In this report, we present LOGOS (Language Of Generative Objects in Science), a scientific generative language model that unifies heterogeneous tasks across the natural sciences within a single autoregressive framework based on a shared scientific grammar. It encodes diverse scientific objects and their spatial interactions as token sequences over a common vocabulary. By representing spatial contact and constraint patterns as discrete tokens, the model captures complex structural interactions in a purely sequential manner, without relying on explicit coordinates or geometric neural networks. This unified representation enables a wide range of downstream tasks to be formulated consistently as next-token prediction in the same grammar space, creating strong alignment between continued multi-domain pre-training and downstream objectives. Across diverse tasks, LOGOS consistently matches or outperforms domain-specific baselines, providing preliminary evidence for the feasibility of "one model fits all" in the natural sciences. We train LOGOS models at different scales (1B, 3B, and 8B parameters) and find a consistent positive correlation between model size and performance. This suggests that the future of AI for Science (AI4S) may not lie in building an independent technical stack that is separated from large language models (LLMs). Instead, it may depend on deeply aligning scientific foundation models with LLMs through shared architectures, shared training paradigms, and shared inference infrastructure, so that LLMs can truly become a new entry point for AI4S. We release the model weights and associated resources to facilitate further research.

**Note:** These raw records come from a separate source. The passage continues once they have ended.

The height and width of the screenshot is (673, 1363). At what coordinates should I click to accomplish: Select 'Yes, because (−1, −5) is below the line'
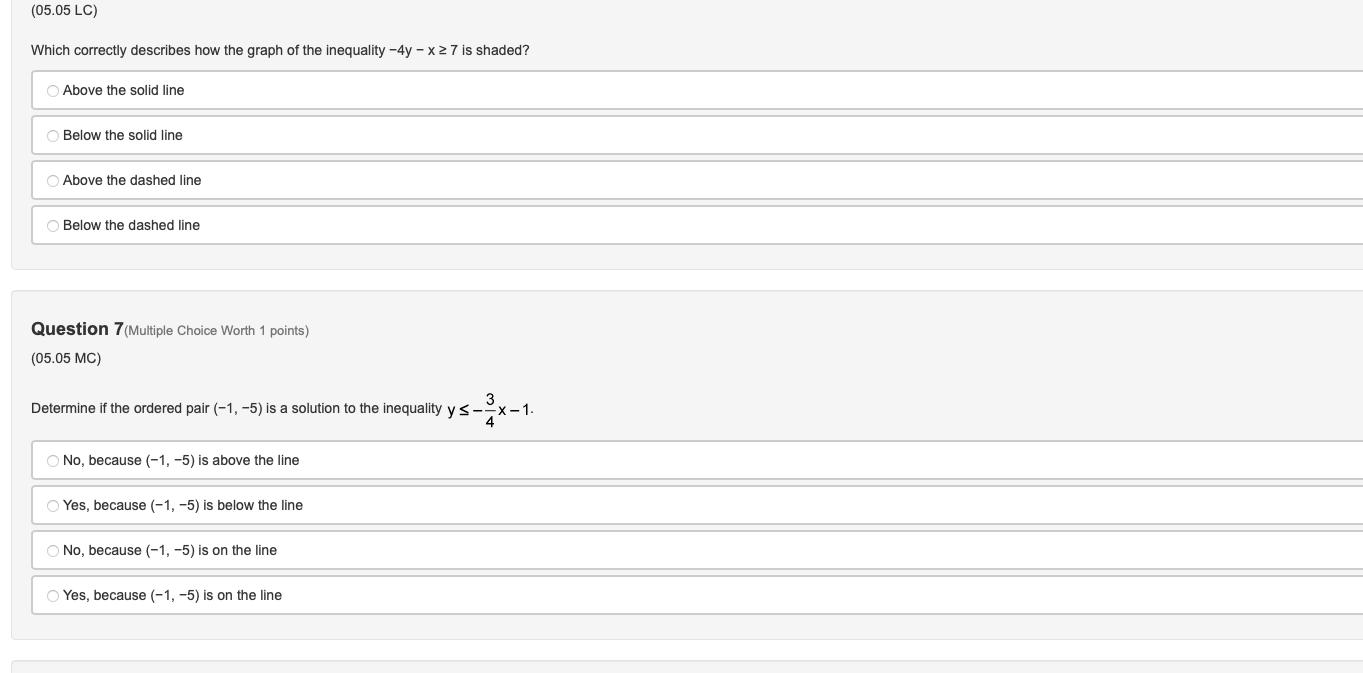[52, 505]
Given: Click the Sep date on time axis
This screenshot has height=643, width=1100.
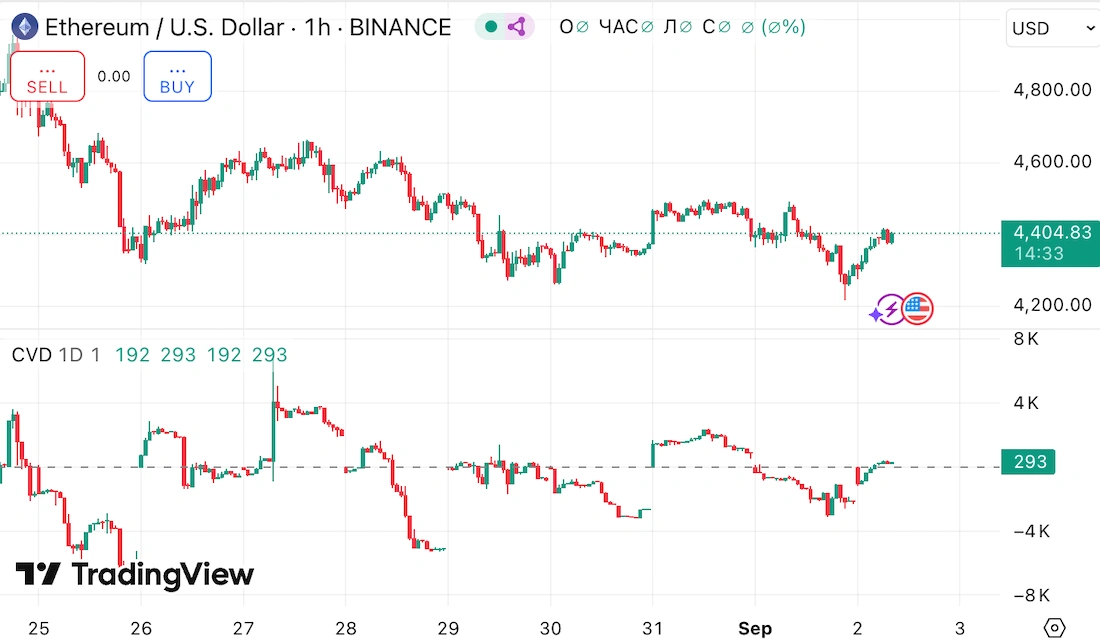Looking at the screenshot, I should (755, 628).
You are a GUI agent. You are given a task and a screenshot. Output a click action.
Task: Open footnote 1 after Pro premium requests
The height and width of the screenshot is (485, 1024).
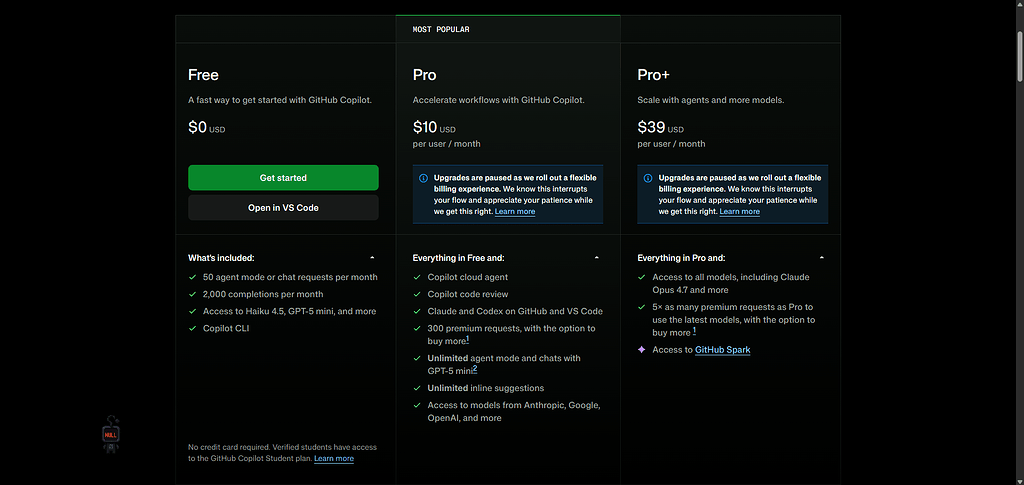click(468, 340)
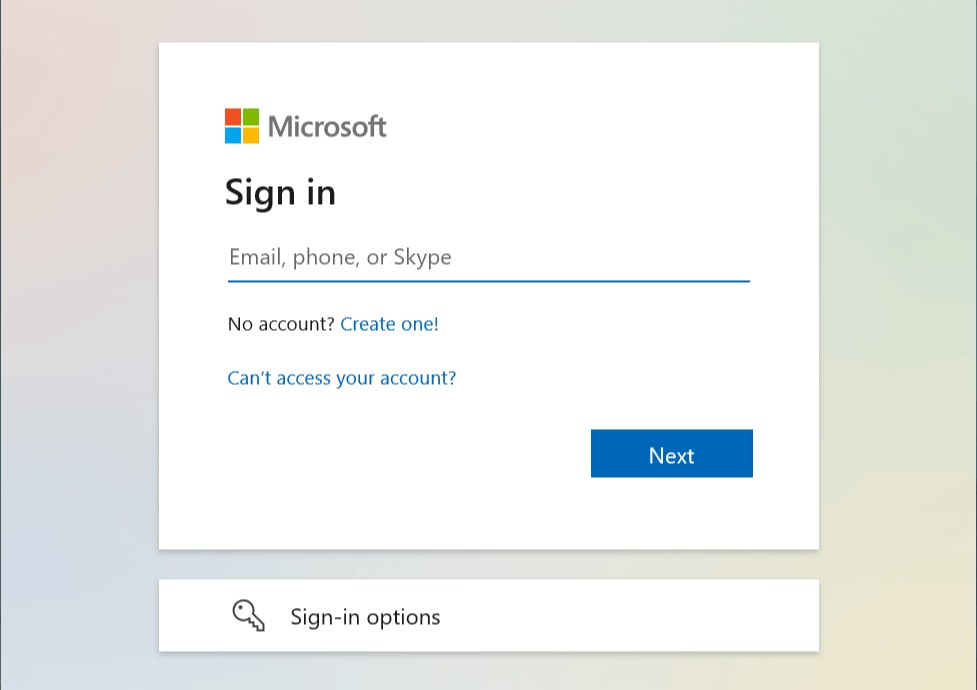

翻译：在本文中，我们提出LOGOS（科学生成对象语言），一种统一的科学生成语言模型。该模型基于共享科学语法，在单一自回归框架内整合了自然科学领域的异构任务。它将多样化的科学对象及其空间相互作用编码为通用词汇表上的令牌序列。通过将空间接触与约束模式表示为离散令牌，模型以纯序列化方式捕获复杂的结构相互作用，无需依赖显式坐标或几何神经网络。这种统一表示使得大量下游任务可被一致地表述为同一语法空间中的下一个令牌预测，从而在持续的跨领域预训练与下游目标之间建立强对齐。在多样化任务中，LOGOS持续达到或超越领域专用基线水平，为自然科学中"一个模型适用于所有"的可行性提供了初步证据。我们训练了不同规模（1B、3B和8B参数）的LOGOS模型，发现模型规模与性能之间存在一致的正相关关系。这表明未来AI for Science（AI4S）可能不在于构建独立于大语言模型的技术栈，而在于通过共享架构、共享训练范式及共享推理基础设施，使科学基础模型与大语言模型深度对齐，从而让大语言模型真正成为AI4S的新入口。我们开源了模型权重及相关资源以促进后续研究。